Felix ist sichtlich gerührt, als ich meine Geschichte endlich beendet habe. Während meines Erzählens ist er immer näher an mich rangerückt, so dass wir jetzt ganz eng zusammen sitzen.

Nach dem Motto ‚Einer trage des anderen Last‘, ist mir, als wenn ein großer Stein von meiner Seele genommen wurde, der mich viele Jahre meines Lebens bedrückte.

„Opa, wenn du später mal sterben musst, will ich auch bei dir sein und deine Hand halten können. Ich finde es ganz schlimm, wenn jemand ganz einsam stirbt, nur von Apparaten umgeben.“

„Danke. Ja, so ist es, aber das dauert noch…

Wie würdest du es finden, wenn ich demnächst viel mehr Zeit für dich hätte, wir vielleicht im Tal des Todes Fabios alte Lesestube ganz neu errichten würden?“

„Oh ja, bitte, das wäre toll!“

Ganz dringender Fall von Frühpensionierung. Ja, ich denke schon, ich weiß, was ich am Montag machen werde.

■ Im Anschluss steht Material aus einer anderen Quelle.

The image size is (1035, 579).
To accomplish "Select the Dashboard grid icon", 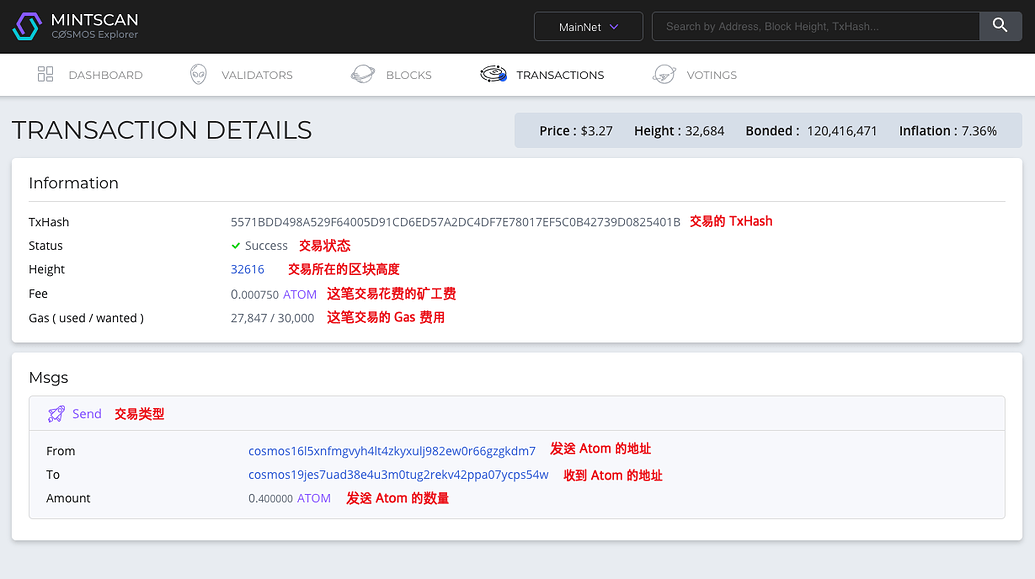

Jetzt zum Abschluss einen Schluck Wein, da müsste noch genug in der Flasche sein, jedoch falsch gedacht; Felix sein Kopf liegt auf meiner Schulter, dabei leise schnarchend. Ich fasse es nicht, Bursche! Auch mich überkommt jetzt die Müdigkeit.

*-*-*

Der Wind spielt vergnügt mit den grünen Blättern der Friedhofsallee, als er uns friedlich zusammen schlafen sieht.